Problem requirements: With the line containing "At what coordinates should I click to accomplish: Click the 'or'" as the starting point, output the remaining lines of the data exactly as they are, through the last.
----
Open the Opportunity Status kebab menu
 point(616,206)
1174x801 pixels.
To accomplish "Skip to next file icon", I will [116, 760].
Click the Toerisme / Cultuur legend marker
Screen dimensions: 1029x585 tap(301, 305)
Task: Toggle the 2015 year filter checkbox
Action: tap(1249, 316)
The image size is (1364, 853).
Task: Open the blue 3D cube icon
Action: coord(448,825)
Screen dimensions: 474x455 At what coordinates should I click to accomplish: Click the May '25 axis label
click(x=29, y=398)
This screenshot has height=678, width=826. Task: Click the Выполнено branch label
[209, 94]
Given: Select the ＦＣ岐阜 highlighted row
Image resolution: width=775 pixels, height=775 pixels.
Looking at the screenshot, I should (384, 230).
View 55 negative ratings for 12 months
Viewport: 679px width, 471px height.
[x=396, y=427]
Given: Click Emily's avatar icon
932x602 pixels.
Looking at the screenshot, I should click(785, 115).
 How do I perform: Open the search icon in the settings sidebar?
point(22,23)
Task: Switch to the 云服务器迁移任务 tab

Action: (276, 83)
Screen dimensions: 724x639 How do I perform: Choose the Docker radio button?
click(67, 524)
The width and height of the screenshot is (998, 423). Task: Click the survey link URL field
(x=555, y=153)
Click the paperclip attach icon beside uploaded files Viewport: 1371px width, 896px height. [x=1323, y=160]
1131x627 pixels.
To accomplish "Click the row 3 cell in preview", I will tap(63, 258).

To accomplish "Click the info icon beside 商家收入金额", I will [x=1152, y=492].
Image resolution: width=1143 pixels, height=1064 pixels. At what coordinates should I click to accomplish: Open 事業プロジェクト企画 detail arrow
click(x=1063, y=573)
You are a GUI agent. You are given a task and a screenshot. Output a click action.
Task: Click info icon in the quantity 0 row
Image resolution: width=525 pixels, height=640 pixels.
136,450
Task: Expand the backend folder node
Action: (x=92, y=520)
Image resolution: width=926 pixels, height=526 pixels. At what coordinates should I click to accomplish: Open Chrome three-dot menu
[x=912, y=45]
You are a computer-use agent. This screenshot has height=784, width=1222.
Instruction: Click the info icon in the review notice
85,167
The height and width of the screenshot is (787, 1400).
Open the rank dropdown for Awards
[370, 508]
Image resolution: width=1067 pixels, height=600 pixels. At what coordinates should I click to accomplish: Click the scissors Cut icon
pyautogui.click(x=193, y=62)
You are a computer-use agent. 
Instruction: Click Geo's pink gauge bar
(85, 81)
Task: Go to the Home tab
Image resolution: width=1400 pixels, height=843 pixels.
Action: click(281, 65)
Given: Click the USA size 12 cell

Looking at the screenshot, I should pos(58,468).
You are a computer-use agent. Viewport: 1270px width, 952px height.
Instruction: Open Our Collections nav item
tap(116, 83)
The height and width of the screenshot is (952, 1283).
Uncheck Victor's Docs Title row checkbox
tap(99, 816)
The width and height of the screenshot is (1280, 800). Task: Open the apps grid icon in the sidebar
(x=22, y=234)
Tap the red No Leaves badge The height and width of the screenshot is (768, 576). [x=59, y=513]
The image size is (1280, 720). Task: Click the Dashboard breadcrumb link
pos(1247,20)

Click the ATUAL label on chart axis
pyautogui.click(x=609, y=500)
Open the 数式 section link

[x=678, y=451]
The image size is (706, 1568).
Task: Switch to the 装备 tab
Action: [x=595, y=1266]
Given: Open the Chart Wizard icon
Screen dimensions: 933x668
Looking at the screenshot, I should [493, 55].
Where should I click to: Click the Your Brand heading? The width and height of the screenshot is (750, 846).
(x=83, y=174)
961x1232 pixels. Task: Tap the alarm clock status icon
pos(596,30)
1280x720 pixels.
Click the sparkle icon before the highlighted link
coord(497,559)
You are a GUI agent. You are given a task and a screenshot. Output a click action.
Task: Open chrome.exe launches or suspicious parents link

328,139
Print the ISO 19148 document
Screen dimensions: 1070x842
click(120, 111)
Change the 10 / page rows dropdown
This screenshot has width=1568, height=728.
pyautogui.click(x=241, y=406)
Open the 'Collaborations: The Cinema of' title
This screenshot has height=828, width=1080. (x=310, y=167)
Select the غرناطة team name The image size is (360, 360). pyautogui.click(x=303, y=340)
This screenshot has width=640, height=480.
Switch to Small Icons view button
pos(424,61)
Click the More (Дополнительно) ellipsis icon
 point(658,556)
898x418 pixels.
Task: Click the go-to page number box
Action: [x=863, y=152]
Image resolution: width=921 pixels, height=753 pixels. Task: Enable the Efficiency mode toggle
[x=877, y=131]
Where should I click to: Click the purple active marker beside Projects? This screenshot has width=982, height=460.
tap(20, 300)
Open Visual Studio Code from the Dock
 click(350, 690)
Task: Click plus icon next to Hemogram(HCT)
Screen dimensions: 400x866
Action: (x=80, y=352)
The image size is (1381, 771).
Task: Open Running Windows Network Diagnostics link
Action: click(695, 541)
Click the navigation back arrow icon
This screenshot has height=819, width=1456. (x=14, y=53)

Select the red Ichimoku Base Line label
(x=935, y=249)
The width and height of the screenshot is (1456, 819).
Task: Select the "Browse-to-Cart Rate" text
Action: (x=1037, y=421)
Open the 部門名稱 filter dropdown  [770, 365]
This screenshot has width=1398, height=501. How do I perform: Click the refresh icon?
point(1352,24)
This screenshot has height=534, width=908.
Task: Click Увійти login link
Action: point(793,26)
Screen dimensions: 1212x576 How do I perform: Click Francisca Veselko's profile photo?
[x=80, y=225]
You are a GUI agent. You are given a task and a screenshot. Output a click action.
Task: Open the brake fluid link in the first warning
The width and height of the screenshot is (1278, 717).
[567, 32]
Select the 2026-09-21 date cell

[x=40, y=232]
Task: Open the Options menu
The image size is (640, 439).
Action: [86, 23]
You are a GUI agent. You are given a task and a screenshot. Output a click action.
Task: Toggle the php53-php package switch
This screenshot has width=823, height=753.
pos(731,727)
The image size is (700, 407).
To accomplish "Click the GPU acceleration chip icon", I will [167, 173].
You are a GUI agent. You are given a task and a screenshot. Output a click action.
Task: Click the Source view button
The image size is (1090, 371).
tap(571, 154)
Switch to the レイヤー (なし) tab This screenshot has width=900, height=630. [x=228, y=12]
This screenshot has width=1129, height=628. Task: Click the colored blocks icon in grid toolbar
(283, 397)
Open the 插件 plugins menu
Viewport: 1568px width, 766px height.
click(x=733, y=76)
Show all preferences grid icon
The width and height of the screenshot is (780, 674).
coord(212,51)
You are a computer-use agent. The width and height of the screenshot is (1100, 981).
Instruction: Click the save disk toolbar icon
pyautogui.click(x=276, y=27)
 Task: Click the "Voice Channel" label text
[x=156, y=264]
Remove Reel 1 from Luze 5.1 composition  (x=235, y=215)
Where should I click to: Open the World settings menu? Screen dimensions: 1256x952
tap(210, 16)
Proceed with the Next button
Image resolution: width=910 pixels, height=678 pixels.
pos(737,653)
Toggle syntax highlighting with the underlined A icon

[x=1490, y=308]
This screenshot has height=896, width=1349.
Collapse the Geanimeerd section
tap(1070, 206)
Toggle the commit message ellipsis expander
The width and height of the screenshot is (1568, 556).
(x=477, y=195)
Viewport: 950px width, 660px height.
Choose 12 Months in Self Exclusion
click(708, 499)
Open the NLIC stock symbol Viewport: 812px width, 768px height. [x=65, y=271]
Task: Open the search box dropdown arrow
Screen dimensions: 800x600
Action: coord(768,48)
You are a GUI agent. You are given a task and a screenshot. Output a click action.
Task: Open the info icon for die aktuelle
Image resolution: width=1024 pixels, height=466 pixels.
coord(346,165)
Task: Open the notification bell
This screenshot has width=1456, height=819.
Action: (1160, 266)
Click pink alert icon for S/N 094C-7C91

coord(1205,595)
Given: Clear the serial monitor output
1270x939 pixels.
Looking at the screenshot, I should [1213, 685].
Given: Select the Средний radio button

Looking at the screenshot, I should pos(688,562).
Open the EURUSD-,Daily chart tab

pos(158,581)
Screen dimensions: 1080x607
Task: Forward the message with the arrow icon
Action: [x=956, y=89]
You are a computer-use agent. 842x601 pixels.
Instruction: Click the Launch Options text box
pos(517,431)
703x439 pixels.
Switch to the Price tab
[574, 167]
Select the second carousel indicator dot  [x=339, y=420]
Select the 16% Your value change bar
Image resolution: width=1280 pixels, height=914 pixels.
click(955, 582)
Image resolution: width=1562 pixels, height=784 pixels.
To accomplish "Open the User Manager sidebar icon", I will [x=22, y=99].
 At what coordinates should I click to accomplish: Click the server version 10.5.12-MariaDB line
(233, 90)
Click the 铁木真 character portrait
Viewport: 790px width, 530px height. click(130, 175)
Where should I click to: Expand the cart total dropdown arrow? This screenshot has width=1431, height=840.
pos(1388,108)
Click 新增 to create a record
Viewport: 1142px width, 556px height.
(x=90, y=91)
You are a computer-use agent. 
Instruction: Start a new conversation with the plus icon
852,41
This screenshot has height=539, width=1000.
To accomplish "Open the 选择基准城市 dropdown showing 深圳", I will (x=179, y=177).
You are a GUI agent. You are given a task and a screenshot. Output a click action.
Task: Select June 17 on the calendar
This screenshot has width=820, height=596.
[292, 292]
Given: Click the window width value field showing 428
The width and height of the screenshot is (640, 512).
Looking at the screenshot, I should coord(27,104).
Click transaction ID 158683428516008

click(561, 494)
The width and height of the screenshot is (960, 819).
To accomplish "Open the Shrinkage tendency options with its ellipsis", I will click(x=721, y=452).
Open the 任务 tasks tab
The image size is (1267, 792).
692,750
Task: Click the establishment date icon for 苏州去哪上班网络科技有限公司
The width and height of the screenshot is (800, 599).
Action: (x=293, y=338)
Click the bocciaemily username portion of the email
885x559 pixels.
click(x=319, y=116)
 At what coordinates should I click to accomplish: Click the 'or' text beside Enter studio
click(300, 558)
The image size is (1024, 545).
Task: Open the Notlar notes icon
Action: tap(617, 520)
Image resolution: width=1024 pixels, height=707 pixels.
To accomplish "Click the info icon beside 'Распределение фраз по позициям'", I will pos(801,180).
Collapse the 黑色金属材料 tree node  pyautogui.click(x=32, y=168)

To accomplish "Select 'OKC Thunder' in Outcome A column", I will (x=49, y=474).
----
Written solution:
 At what coordinates should I click to accomplish: Click the 'or' text beside Enter studio
click(300, 558)
The image size is (1024, 545).
Task: Open the Notlar notes icon
Action: tap(617, 520)
Image resolution: width=1024 pixels, height=707 pixels.
To accomplish "Click the info icon beside 'Распределение фраз по позициям'", I will pos(801,180).
Collapse the 黑色金属材料 tree node  pyautogui.click(x=32, y=168)

To accomplish "Select 'OKC Thunder' in Outcome A column", I will (x=49, y=474).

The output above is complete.